- _STATED EXERCISE 1_: Please reproduce the records from the line with "Click women's shoe range 3½–7 cell" to the line with "pyautogui.click(x=25, y=127)", both lines included. Leave the pictures out.

**** TEXT PASSAGE

# Why 46 tooth thinning shear?



## JDandBigAm

Is 46 tooth thinning shears the only recommendation? I was just curious why Golden groomers use this number of teeth. I'm either going to go with Chris Christensen or Roseline for thinning shears and scissors. Being a beginner, would you groomers out there recommend a short pair of scissors or long? What are the curved scissors for? The dog show circuit will love me this year with my wallet open and smoking from pulling out all the cash!!! Overtime at work is calling me.


----------



## Pointgold

The more teeth, the more hair is removed, but they do it without leaving cut marks - the blending is better. 46 tooth shears cut your grooming time way down. The less teeth, the less hair is removed, but they can leave more marks.

I have always preferred shortys for grooming Goldens. I think they allow more accuracy.


----------



## tintallie

The more teeth a pair of thinning shears have, the less hair it actually removes and would be good for blending from what I can gather. Curved shears are good for getting to those hard to reach places like when you are trimming the fur between the pads to get a nice cat like paw on your Golden.

You can try Needs 'n Desires for show supplies as they are in British Columbia and Idaho and have Canadian and US webstores (http://needsndesires.com). Another store I can think of is The Pet Supply House (http://www.petsupplyhouse.com/index.htm).


----------



## Pointgold

tintallie said:


> The more teeth a pair of thinning shears have, the less hair it actually removes and would be good for blending from what I can gather. Curved shears are good for getting to those hard to reach places like when you are trimming the fur between the pads to get a nice cat like paw on your Golden.
> 
> You can try Needs 'n Desires for show supplies as they are in British Columbia and Idaho and have Canadian and US webstores (http://needsndesires.com). Another store I can think of is The Pet Supply House (http://www.petsupplyhouse.com/index.htm).


 
ACCK! I am dyslexic today. This is correct. More teeth LESS hair. Less teeth MORE hair. 46 tooth shears are wonderful for blending, leaving no marks. With a good pair a two year old could do a decent job!

********

- _STATED EXERCISE 2_: In the thread on thinning shears, condense the paragraph that starts "ACCK! I am dyslexic today." into a short bulleted list that keeps its main facts.

**** MATERIAL SHOWN

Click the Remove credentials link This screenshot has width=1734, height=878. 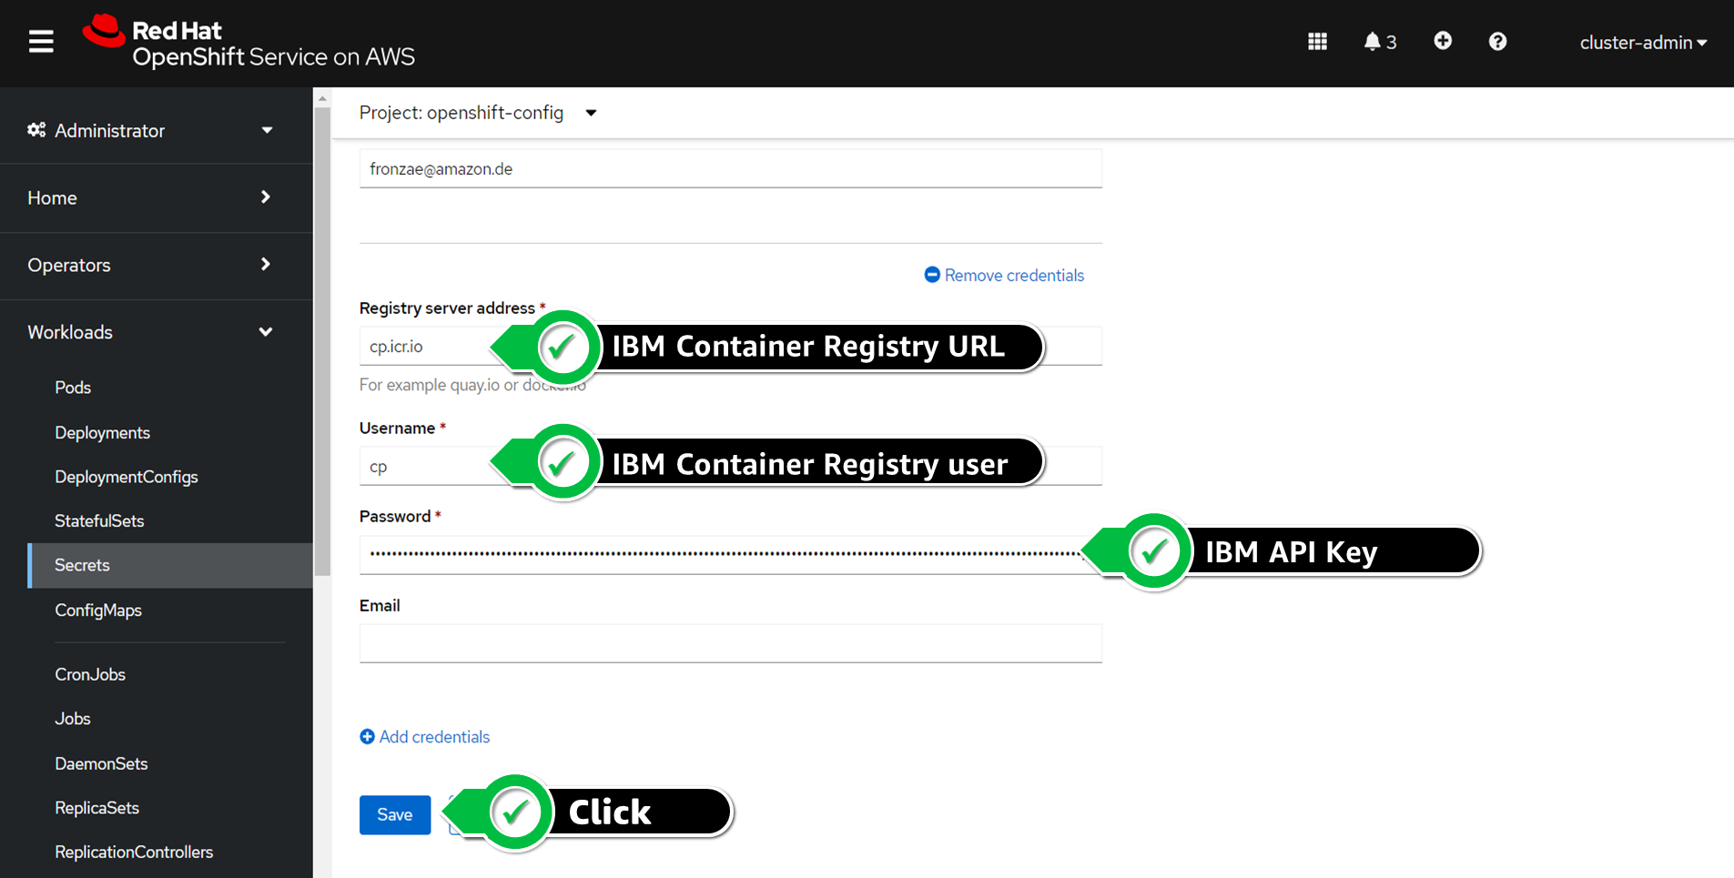1013,275
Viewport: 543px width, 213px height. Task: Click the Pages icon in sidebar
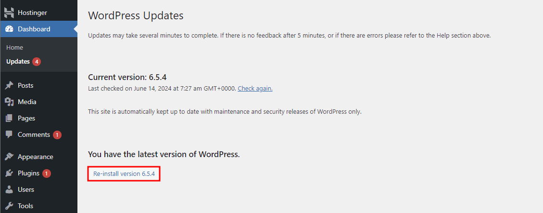point(9,118)
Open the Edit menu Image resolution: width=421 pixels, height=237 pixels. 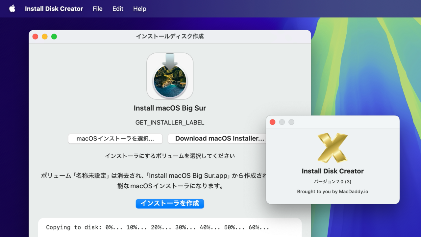[118, 9]
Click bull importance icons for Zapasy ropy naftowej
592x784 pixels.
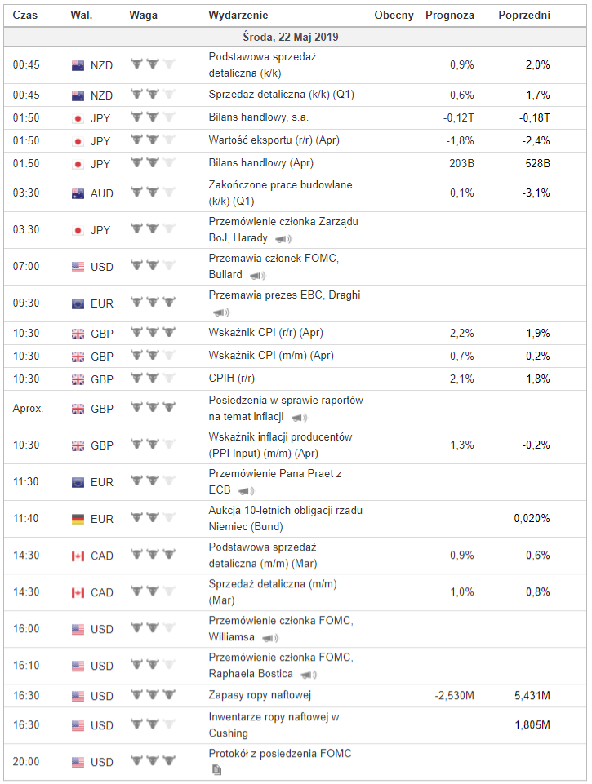(x=153, y=696)
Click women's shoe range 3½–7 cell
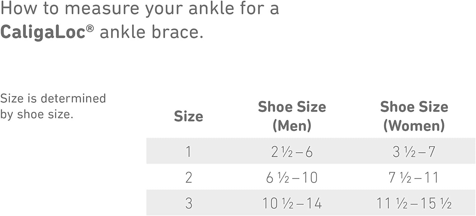Viewport: 476px width, 216px height. point(414,152)
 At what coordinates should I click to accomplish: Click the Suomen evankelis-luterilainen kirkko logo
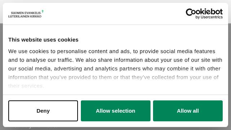click(26, 14)
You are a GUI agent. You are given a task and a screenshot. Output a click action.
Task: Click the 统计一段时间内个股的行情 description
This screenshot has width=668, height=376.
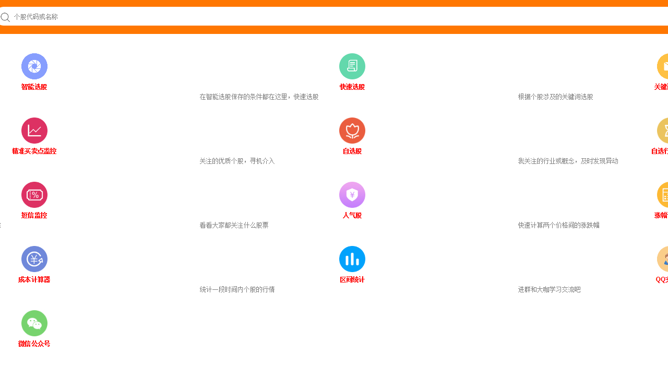pyautogui.click(x=237, y=289)
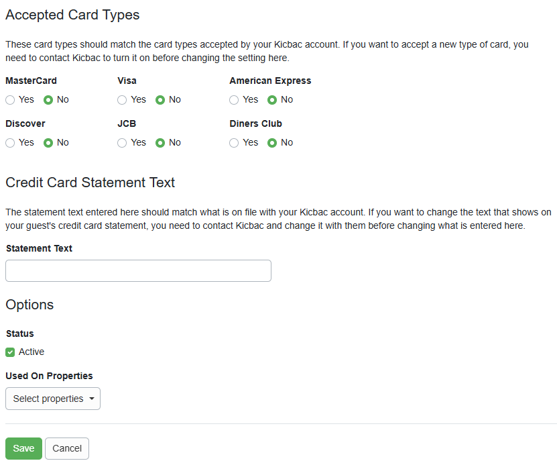Select Yes for American Express
This screenshot has height=465, width=557.
tap(233, 99)
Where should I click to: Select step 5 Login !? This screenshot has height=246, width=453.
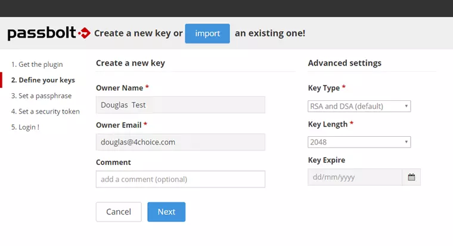pyautogui.click(x=25, y=127)
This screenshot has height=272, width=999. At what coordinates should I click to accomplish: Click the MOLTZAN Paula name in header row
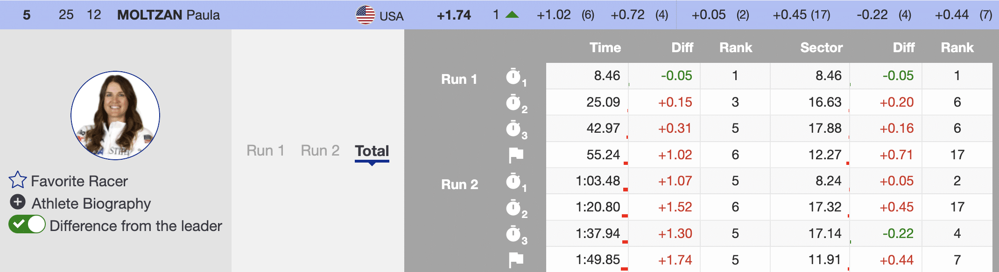pyautogui.click(x=168, y=15)
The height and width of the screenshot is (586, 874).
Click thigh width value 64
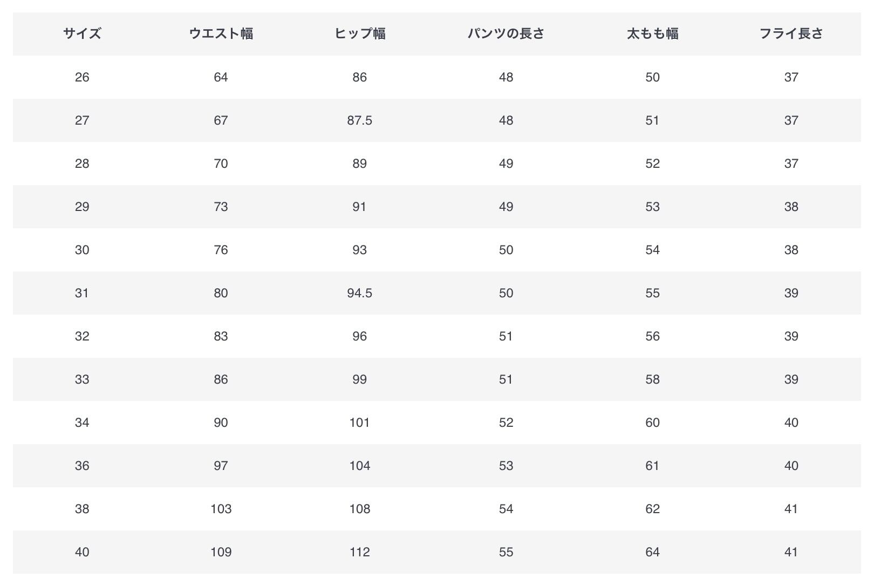click(x=652, y=552)
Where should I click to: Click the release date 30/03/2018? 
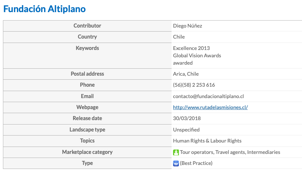click(x=187, y=118)
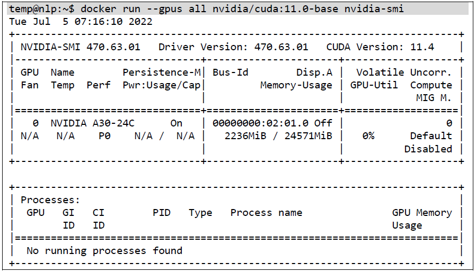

********

- _EXERCISE RESULT 1_:
Click women's shoe range 3½–7 cell
Viewport: 476px width, 216px height. point(414,152)
 At what coordinates should I click to accomplish: Click the Suomen evankelis-luterilainen kirkko logo
click(26, 14)
You are a GUI agent. You are given a task and a screenshot. Output a click action.
Task: Click the 统计一段时间内个股的行情 description
This screenshot has width=668, height=376.
pyautogui.click(x=237, y=289)
Select Yes for American Express
This screenshot has height=465, width=557.
tap(233, 99)
Where should I click to: Select step 5 Login !? This screenshot has height=246, width=453.
pyautogui.click(x=25, y=127)

- _EXERCISE RESULT 2_:
- The writer admits to a mix-up and confirms the correct version: more teeth remove less hair, and fewer teeth remove more hair.
- 46-tooth shears are excellent for blending and leave no marks.
- With a good pair, even a two-year-old could do a decent job.